Operating in New Zealand and Australia, and with the majority of its store located in New Zealand, the menswear and womenswear retailers have a growing store footprint.
In the year to August 2025, the group made total sales of $470.7m - up 8% - and its after-tax profit rose 14.4% to $39.5m.
Retail analyst Chris Wilkinson said the result was strong for a listed retailer, and partly the result of the company operating in a portion of the market, that currently found itself in a sweet spot.
Clothing and apparel is one of few categories that have seen sales increase over the past quarter.
Stats NZ’s latest electronic transaction data shows spending on clothing and apparel increased 0.6% or by $1.9m in January.
Wilkinson said Hallenstein Glasson was a great example of a business that understood its market entirely and was able to increase sales through its regular delivery of new and trendy product, aimed at the Gen Z and younger millennial market demographic.
“The magic that Hallenstein Glasson have been able to create with their stores and their retail offer has captured their consumers.
“It's affordable product. It's definitely a brand that, wherever we're working, and a Glassons store isn't there, that's what people want,” Wilkinson said.

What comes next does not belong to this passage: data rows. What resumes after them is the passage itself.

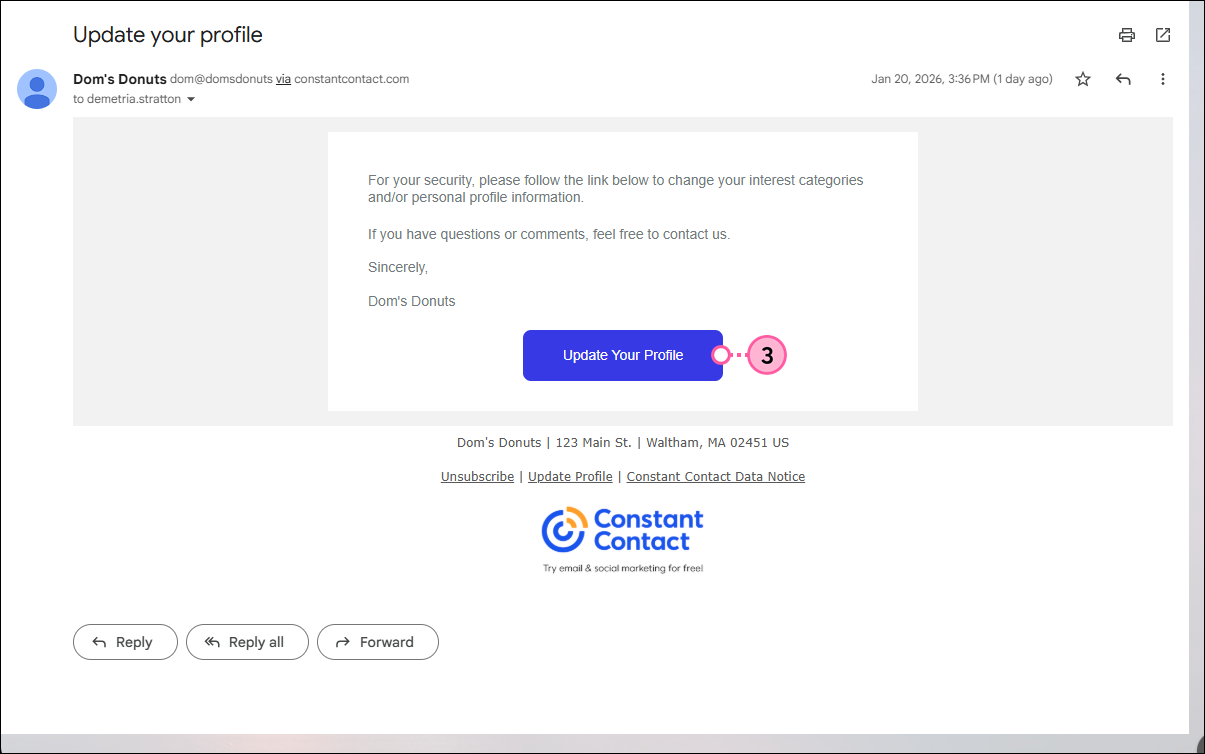Click the forward arrow icon

pyautogui.click(x=343, y=642)
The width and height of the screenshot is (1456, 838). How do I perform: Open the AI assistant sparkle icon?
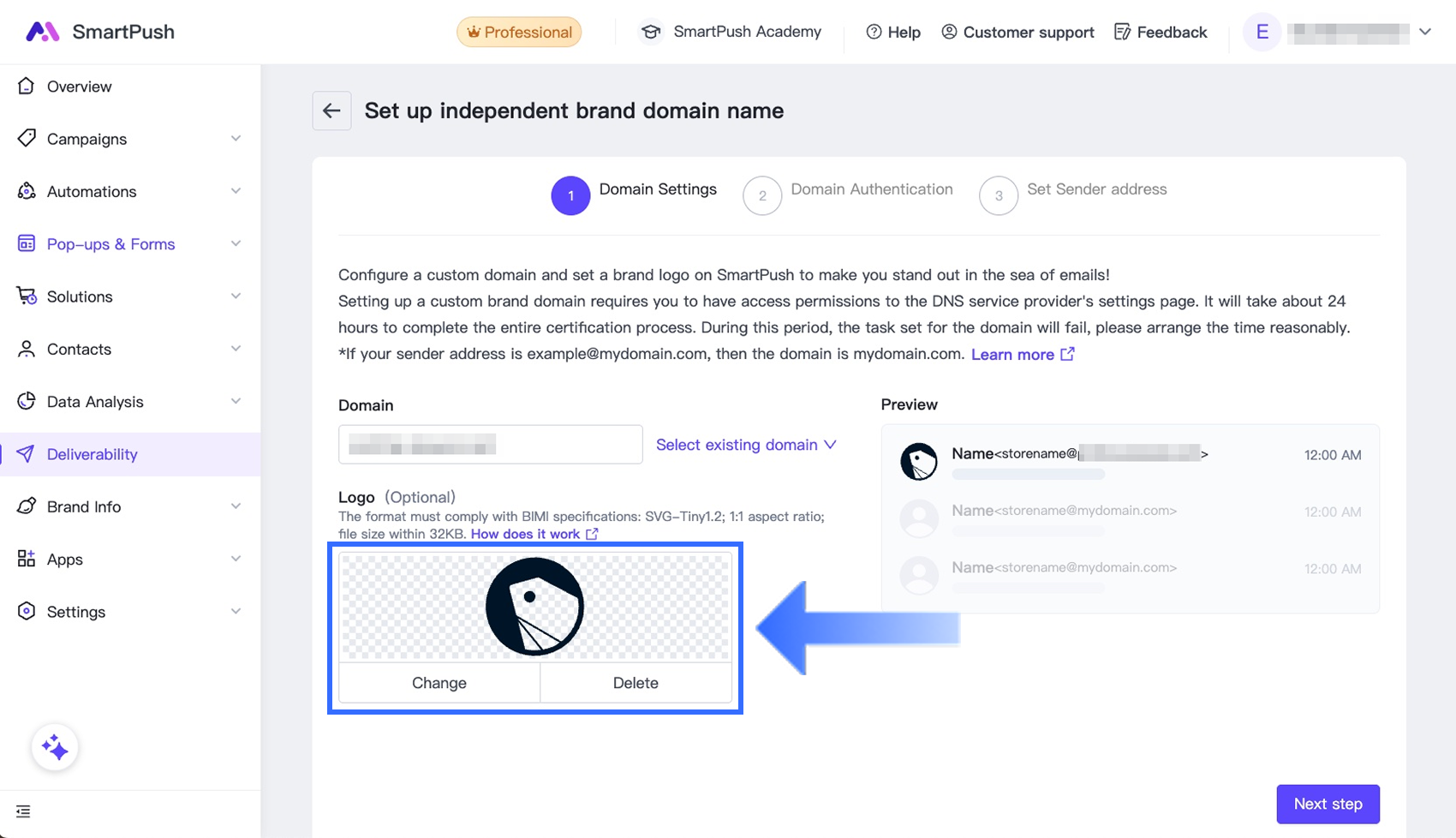55,748
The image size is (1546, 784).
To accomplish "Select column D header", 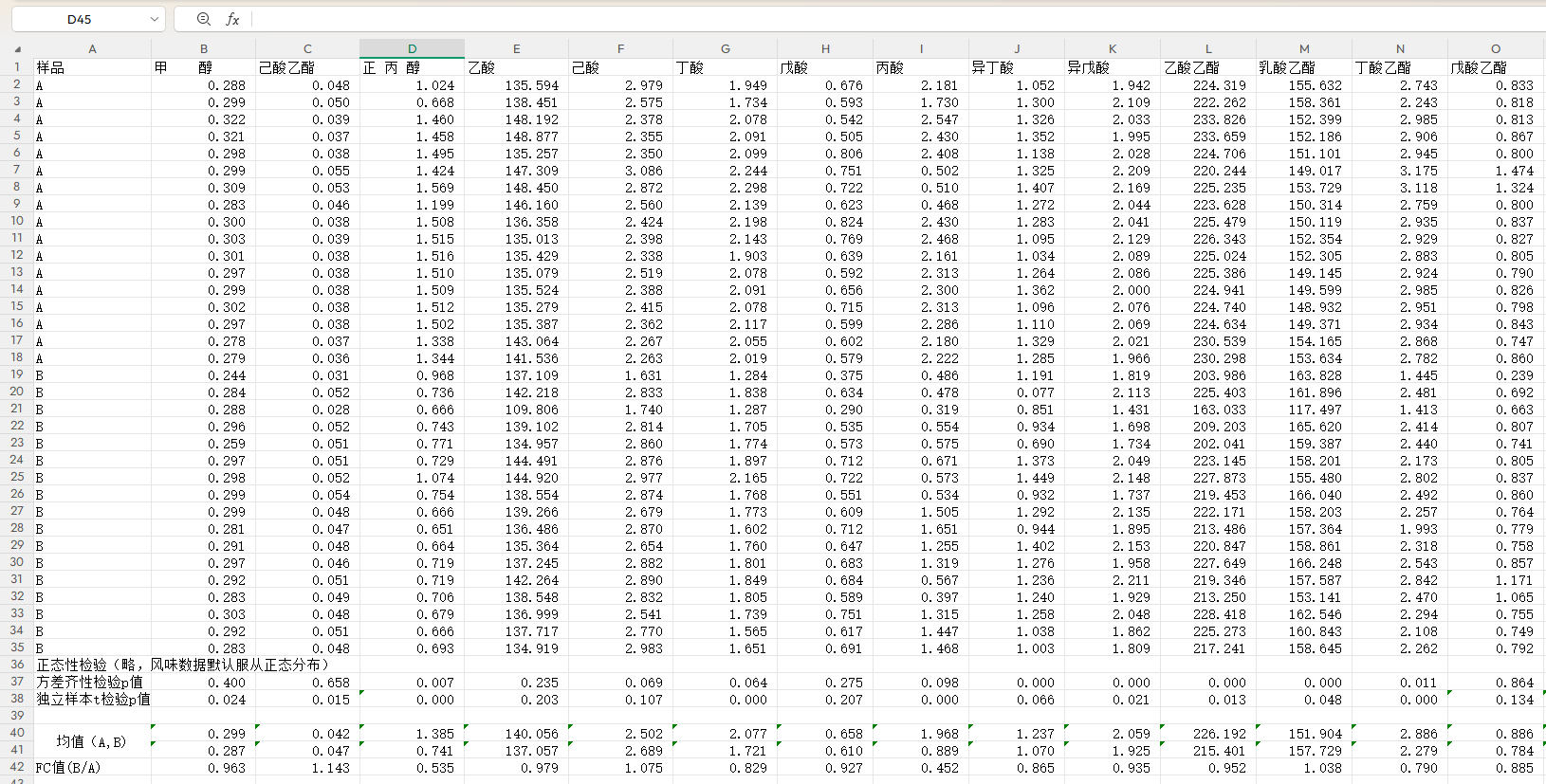I will coord(412,48).
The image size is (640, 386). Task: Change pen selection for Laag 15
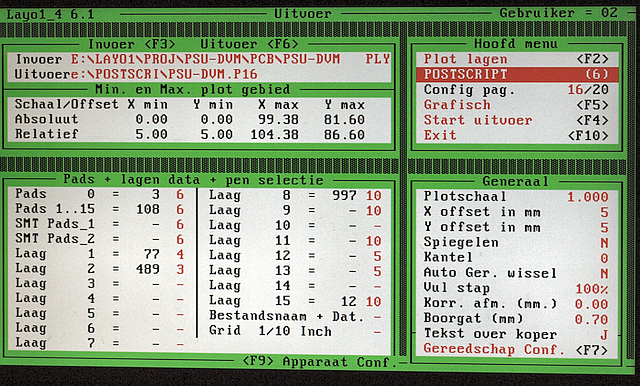tap(373, 302)
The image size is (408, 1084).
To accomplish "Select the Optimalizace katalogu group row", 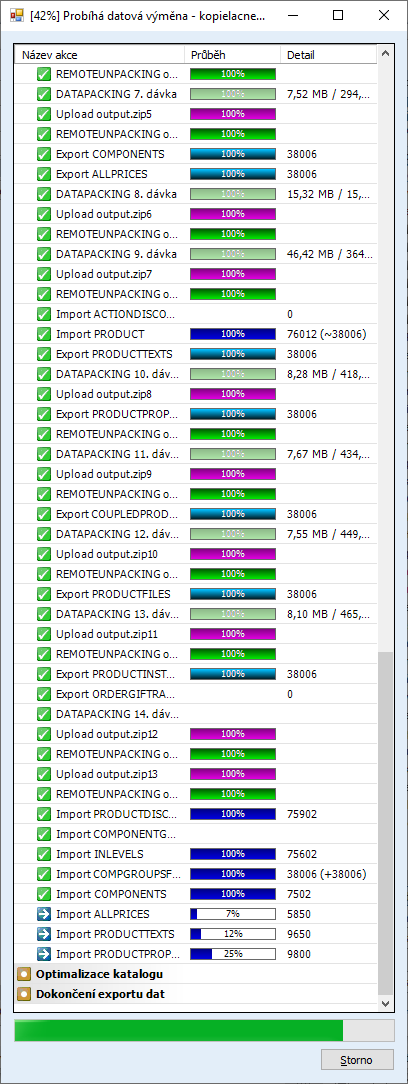I will tap(197, 975).
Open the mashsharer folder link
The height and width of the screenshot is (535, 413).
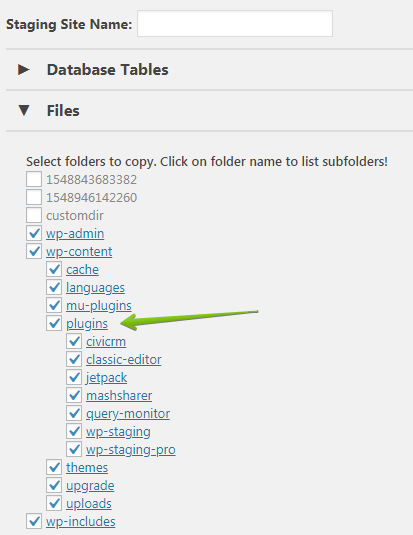(119, 395)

“They've done well in the areas they've gone into in Australia as well. It's been a brand that's been able to jump the Tasman very successfully.”
Wilkinson said Hallenstein Glasson had been cautious with its expansion into Australia - seemingly not to hurry to open up new stores quickly, and the approach appeared to be working for them.
Hallenstein Glasson, particularly in the Glassons brand was strong in Australia; sales increased 15.3% to $251.5m in the year to August 31 last year, from 40 stores.
New Zealand sales for the brand rose 2%.
“They've weathered some challenging storms in recent years as new channels have come on board … But I think they've been really steadfast and held their direction. Ahead of Covid, they did a lot of work around online, online experience and their journey; they've captured that really well, and they do excel in every channel that they're operating in,” Wilkinson said.
Retail sales more generally across the sector appeared to have turned a corner, with retailers reporting stronger sales in pharmacy, DIY and home improvement categories.
The latest retail trade survey shows retail volumes continued to rebound in the fourth quarter of last year.
In an economic note, ASB economists said signs were pointing towards retail spending likely to continue to rise. “Retail spending in Q4 continued the momentum seen in most of 2025, with a 0.9% increase, stronger than the 0.6% lift expected by the market consensus.
“Core retail volumes were strong, the annual growth for both total volumes and core retail was encouraging, respectively at 4.5% and 4.2%, higher than a year ago, with reductions of interest rates over the past year filtering through to the household sector.”